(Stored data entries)
※

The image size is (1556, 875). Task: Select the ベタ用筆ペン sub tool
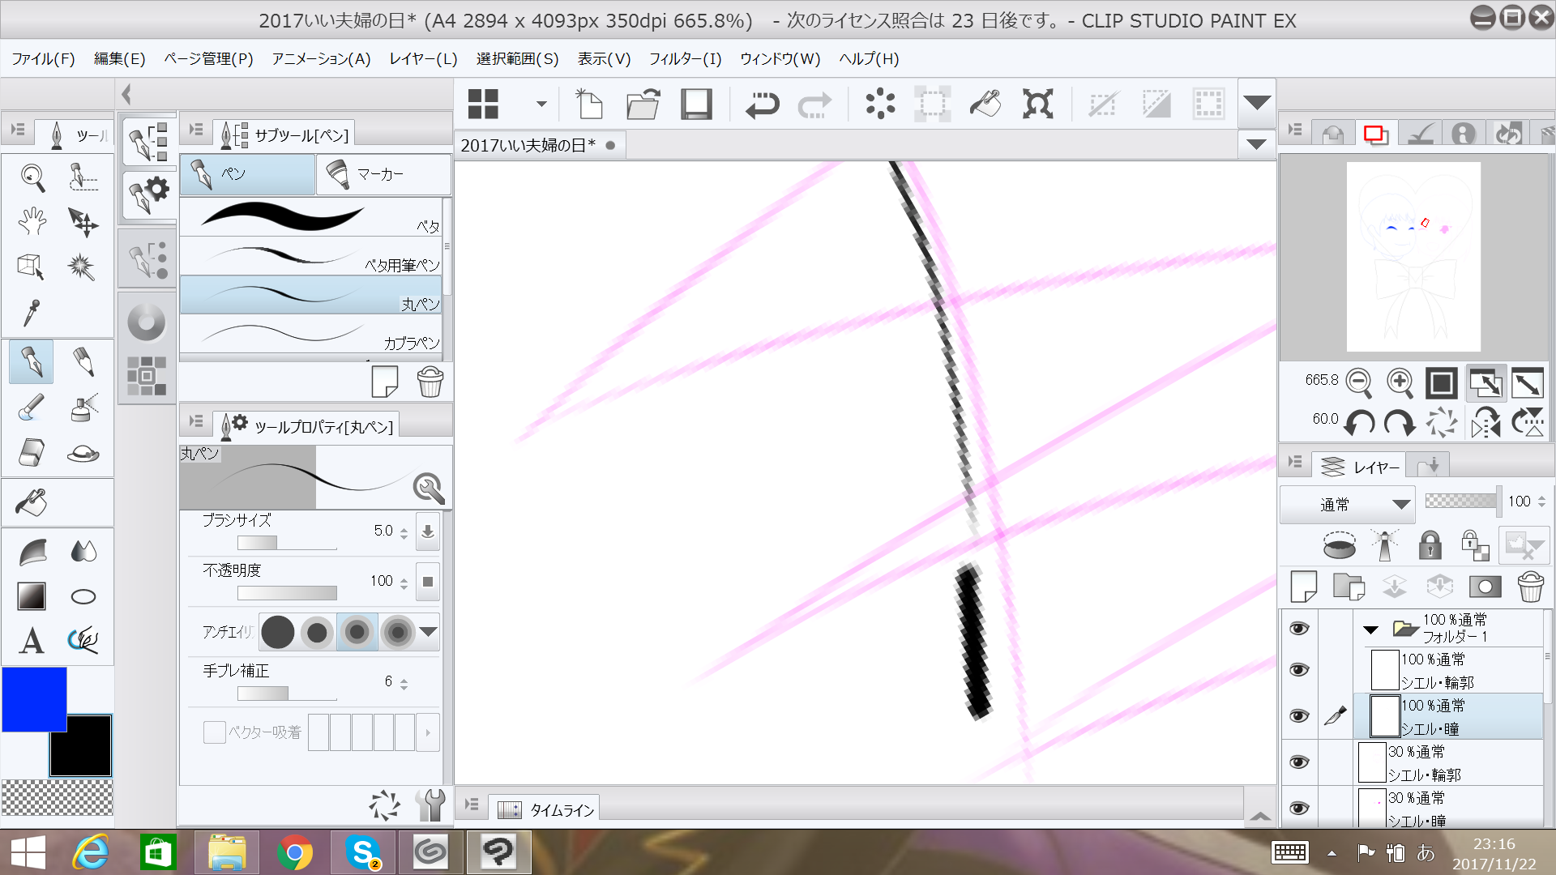tap(312, 256)
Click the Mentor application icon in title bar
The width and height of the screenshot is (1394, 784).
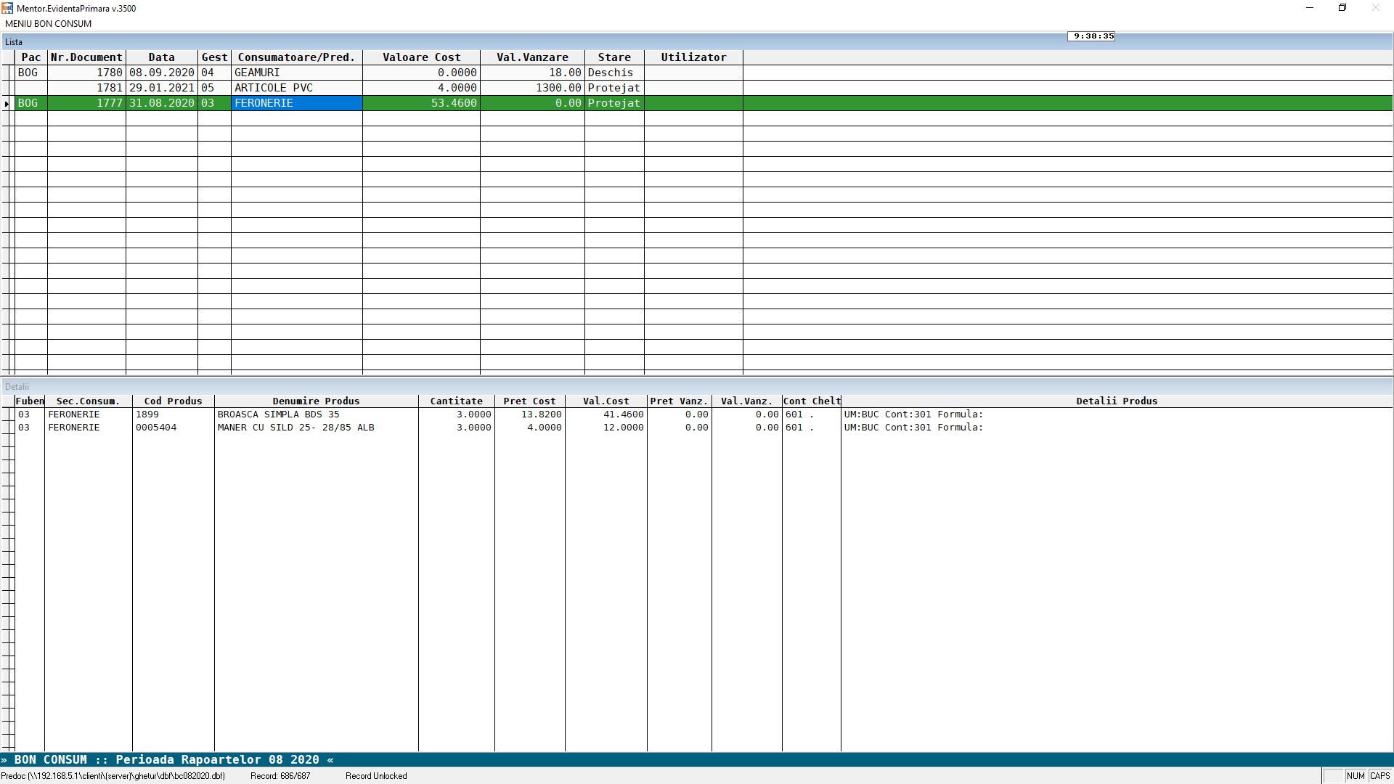click(7, 8)

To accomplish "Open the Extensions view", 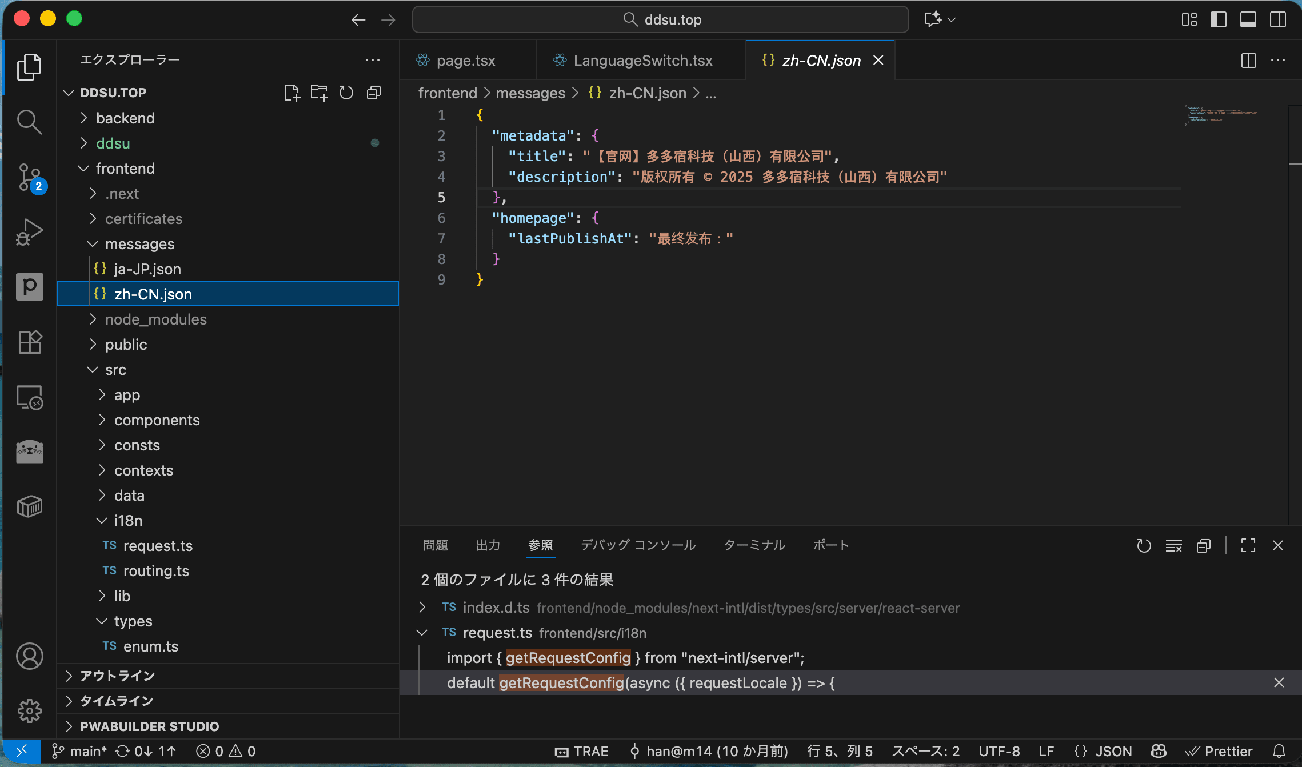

※

# [Task item]
Leave the images behind and write out every entry exactly.

# [Answer area]
The image size is (1556, 875). Task: Select the ベタ用筆ペン sub tool
tap(312, 256)
Click the Mentor application icon in title bar
The width and height of the screenshot is (1394, 784).
click(7, 8)

To accomplish "Open the Extensions view", 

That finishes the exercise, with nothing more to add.